■ **Задания**
**a)** Соответствуют ли фрагменту текста следующие утверждения? (i) Автор письма — отец одного из двух школьников. (ii) Финальную часть послания автор привёл случайно. (iii) Некоторые сограждане автора дошли до призывов «публично вешать». Для каждого ответьте «да» или «нет» и дословно приведите решающие слова текста.
**b)** Процитируйте фрагмент текста начиная со слов «В журналистском расследовании» и до слов «и автор письма.» включительно.

■ **Фрагмент текста**
▼▼▼

Письмо, как говорится, позвало в дорогу, точнее сказать — та, опущенная мной (чтобы после не повторяться) основная часть письмам, где по горячим следам рассказывал о безобразном случае с двумя школьниками, легко понять, отец одного из них.
В журналистском расследовании на месте события, как водится, обрастаешь неожиданными подробностями, живыми впечатлениями самой жизни, бывает и так, что крики SOS оказываются ложными. На этот же раз мне открылся как бы новый социально-психологический слой в напластовавшихся проблемах трудного подростка — особенно важный в понимании ситуации, доведшей некоторых моих сограждан до истерических призывов «публично вешать». Недалек от этого, увы, и автор письма.
Я не без умысла привел именно финальную часть его послания, где, отвлекаясь от личного, разволновавшего его «до слез», он переходит к общим рассуждениям — и вдруг обнаруживает типичную самотность и жестокость.

▲▲▲

■ **Извлечённые строки**

▼▼▼

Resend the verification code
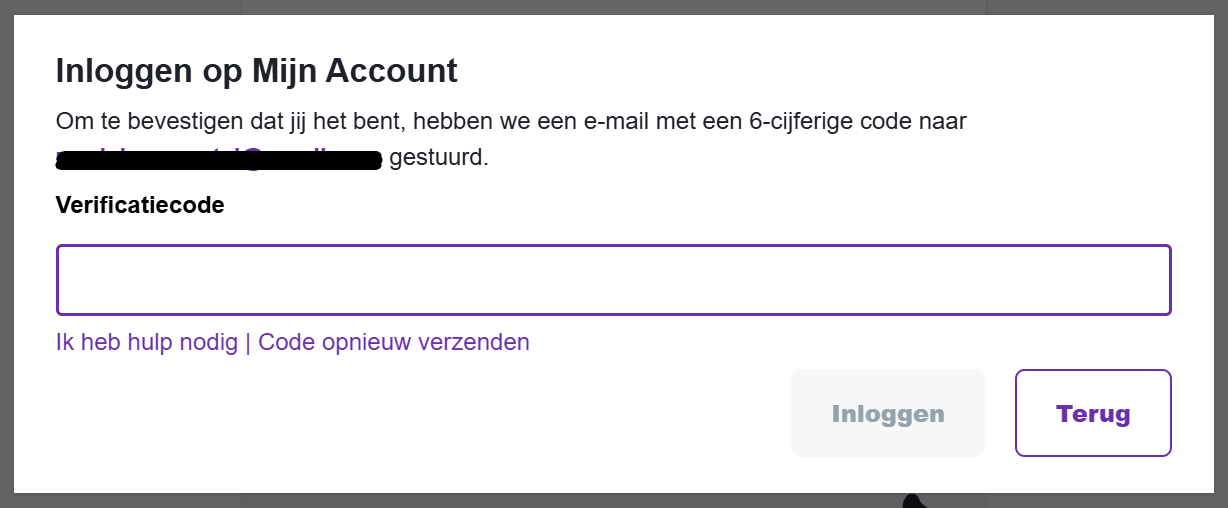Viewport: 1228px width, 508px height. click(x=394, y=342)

▲▲▲
▼▼▼

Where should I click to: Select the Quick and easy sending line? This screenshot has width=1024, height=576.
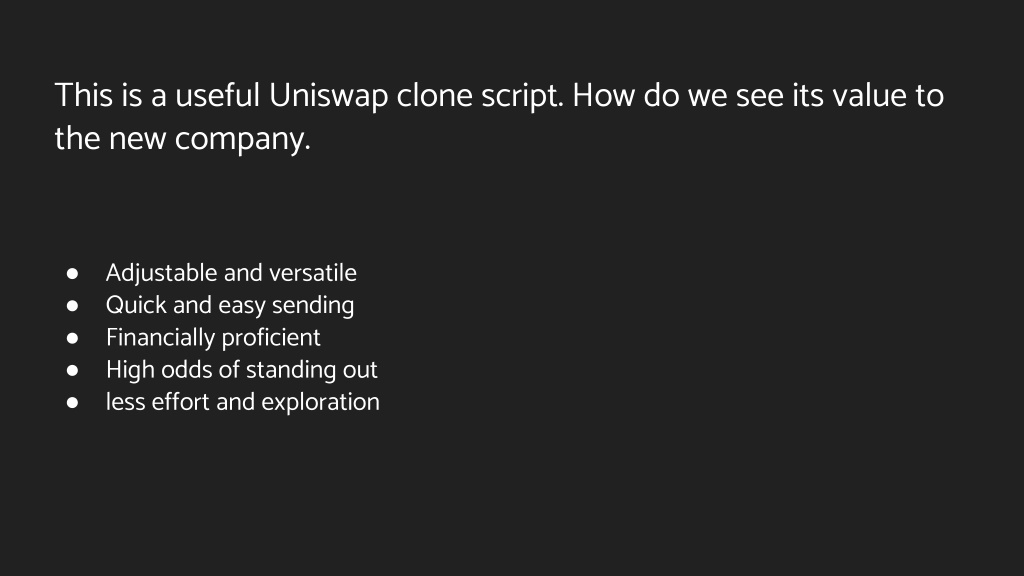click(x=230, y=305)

▲▲▲

■ **Ответы по заданиям**
**a)**
(i) Да: «легко понять, отец одного из них».
(ii) Нет: «Я не без умысла привел именно финальную часть его послания».
(iii) Да: «доведшей некоторых моих сограждан до истерических призывов «публично вешать»».

**b)**
В журналистском расследовании на месте события, как водится, обрастаешь неожиданными подробностями, живыми впечатлениями самой жизни, бывает и так, что крики SOS оказываются ложными. На этот же раз мне открылся как бы новый социально-психологический слой в напластовавшихся проблемах трудного подростка — особенно важный в понимании ситуации, доведшей некоторых моих сограждан до истерических призывов «публично вешать». Недалек от этого, увы, и автор письма.